雷雨眉头一皱,一步跨出,来到了屏风跟前,正对着那歪头张手的人影。为了看个真切,李陶抬起手来,将那火折子凑向那屏风,借着火折子的亮光,自己也将上身探出,愈凑愈近,愈凑愈近,那人影也愈发清晰。
殿外的风雨愈发大了,瑟瑟的秋风夹杂透骨的寒意从虚掩的殿门徐徐吹入,将火折子的亮光吹得明暗不定。雷雨的鼻尖儿眼看要贴在屏风之上,这时,一股大风夹杂着雨水将李陶身后的殿门“吱呀”一声吹了开来,吹得雷雨手上的火折子猛然同亮光大盛,火星四溅。只这一个刹那,李陶已将那人像看个真切。
哪里是什么屏风上的人像,分明是雪亮的蚕丝屏风后立着一个女人,趴在屏风上,一头长发,不盘不柬,此刻正被风雨吹起,宛若草絮。脸上更是毫无血色,柳眉之下已没了眼珠,只剩下两个血框。隔着一层蚕纱,那女子的鼻尖与李陶的鼻尖正碰在一处,那女人正咧着一张血盆大口,也说不清是笑是哭,一对血框,留着两行血泪,就这样直直地看着李陶的双眼。
雷雨也看到了这一幕,饶是他久经刑狱,此刻也是惊出了一身冷汗,连忙足尖儿一点,抽身后退,与那屏风拉开三步远近,慌乱之中,一掌劈出。那屏风不过是普通的蚕丝楠木,哪里经得住雷雨这一记开碑裂石的掌力,霎时间,摧枯拉朽,将那屏风劈开一段缺口,余劲不止,直轰在一处石台之上,碎屑横飞。
眼见那女尸被掌风一带。
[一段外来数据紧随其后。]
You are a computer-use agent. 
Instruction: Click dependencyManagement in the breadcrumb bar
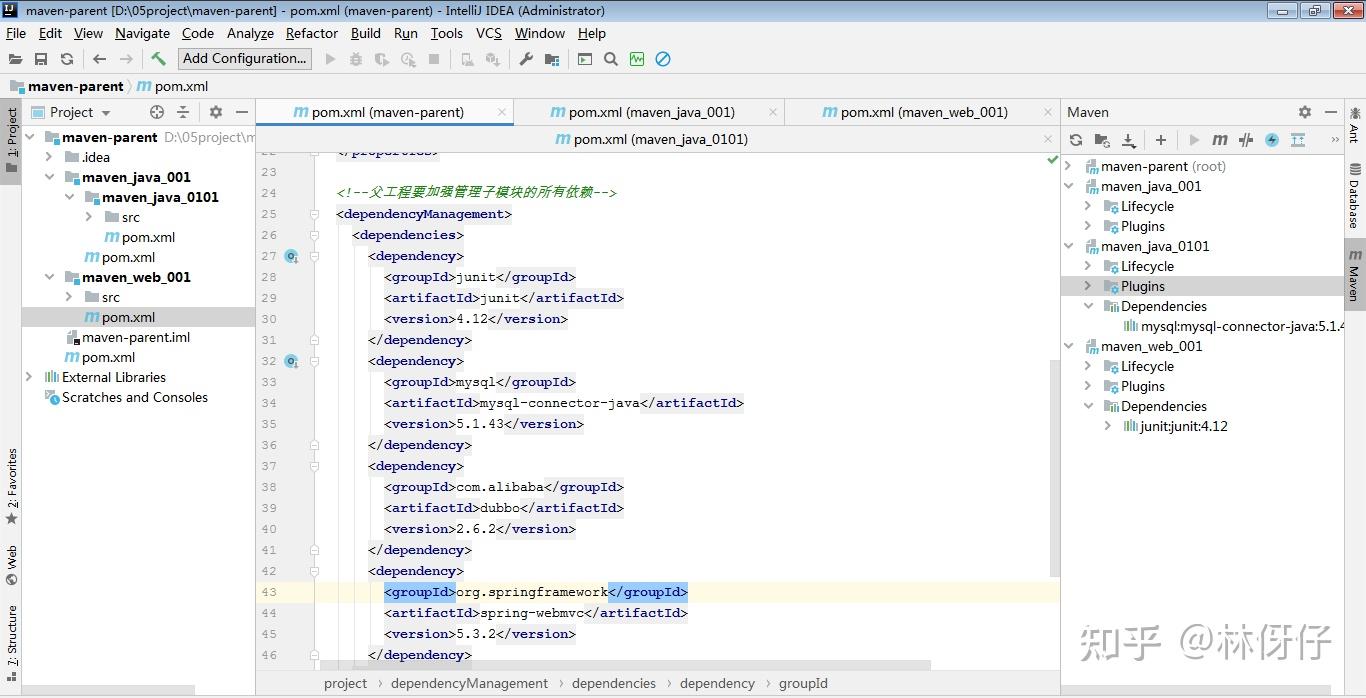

倒飞而出,李陶略略定了一定心神,踏过方才劈开的缺口,一步迈到了屏风之后。借着亮光。瞟了一眼那女尸。发现那女尸身上并无兵刃伤口,致命之处在颈下。血肉模糊,不似人力所致,倒像是被大型猛兽啃噬撕咬而成,眉骨眼角之处。尚有指甲划痕,应是被猛兽的利爪将眼珠生生掏出。
李陶心中明白,此时敌暗我明,根本无法让雷雨验尸,唯有先退强敌,再作计较。